Elle lui tapota doucement l'épaule.

- Mère? Réveillez-vous, votre tisane est prête.

Aurora Sanders ouvrit ses yeux bleu translucides soulignés de sombres cernes. Elle sourit en voyant sa fille.

- Evelynn, comment vas-tu? As-tu bien dormi?

Evelynn ne pût s'empêcher de sourire, les larmes aux yeux. Sa mère se souciait toujours des autres avant de penser à elle-même. Même dans des moments pareils.

- Je viens bien, mais vous feriez mieux de boire votre infusion avant qu'elle ne refroidisse, remarqua gentiment Evelynn.

- Dans des moments pareils, on se demande qui est la mère et qui est l'enfant, soupira Aurora consciente de n'être d'aucune aide à ses filles.

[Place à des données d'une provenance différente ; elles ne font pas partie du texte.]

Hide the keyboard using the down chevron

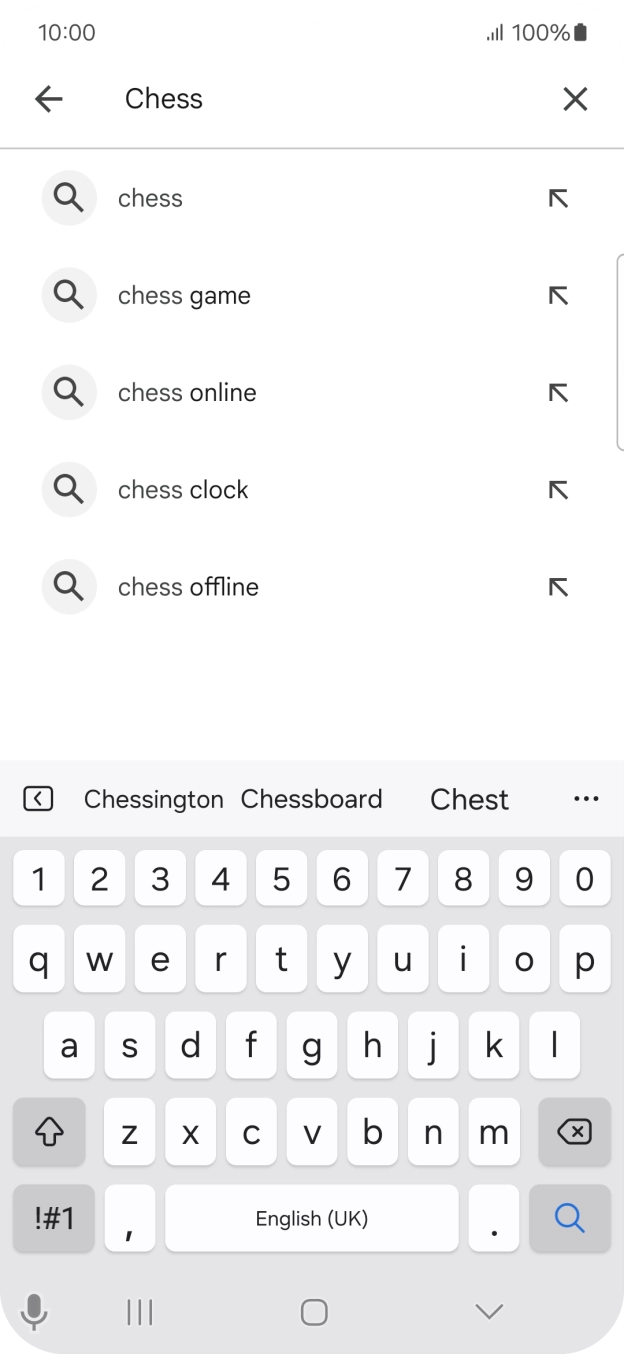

- Ne vous inquiétez pas bientôt vous irez mieux, j'en suis persuadée, ajouta la jeune fille en pensant à son pacte avec l'Elfe.

* * *

Evelynn parcouru lentement du regard les étagères de l'immense bibliothèque de sa tante. Elle était allée lui porter des nouvelles de sa mère et quelques biscuits et en avait profité pour demander l'autorisation d'emprunter quelques livres. Les livres étaient encore peu répandu et assez chers mais sa tante était mariée à un riche baron intellectuel ce qui expliquait son impressionnante collection de bouquins. Elle décida de chercher des livres de légendes mais ne trouva que des exemplaires divers de la Bible et des livres de généalogie ventant les exploits des ancêtres de divers aristocrates.
Elle soupira.
Après sa dernière rencontre avec James, ils avaient convenus de récolter un maximum d'informations sur les Numéides chacun de leur côté, mais elle n'avait rien trouvé jusqu'à présent.
Sept jours qu'elle cherchait, et sept jours qu'elle n'avançait pas.
Elle ne savait plus où chercher.

- Puis-je vous aider, Mademoiselle Sanders?

- Je ne crois pas, merci, répondit ladite demoiselle Sanders en souriant à Biggins, l'homme à tout faire.

- Permettez-moi, mais je suis bien plus futé que ce qu'il ne laisse paraître.

Evelynn rougit honteusement. Elle ne voulait pas le vexer.

- Eh bien, je... cherche... euh...

Elle réfléchit combien elle pouvait dévoiler sans se trahir.

- Je cherche des légendes et contes de nos contrées, pour... m'endormir.

Il rit.

- Je doute que nos légendes vous aident à vous endormir Miss, elles sont très... mouvementées.

- Mais... Est-ce que vous en connaissez? Demanda Evelynn avec curiosité.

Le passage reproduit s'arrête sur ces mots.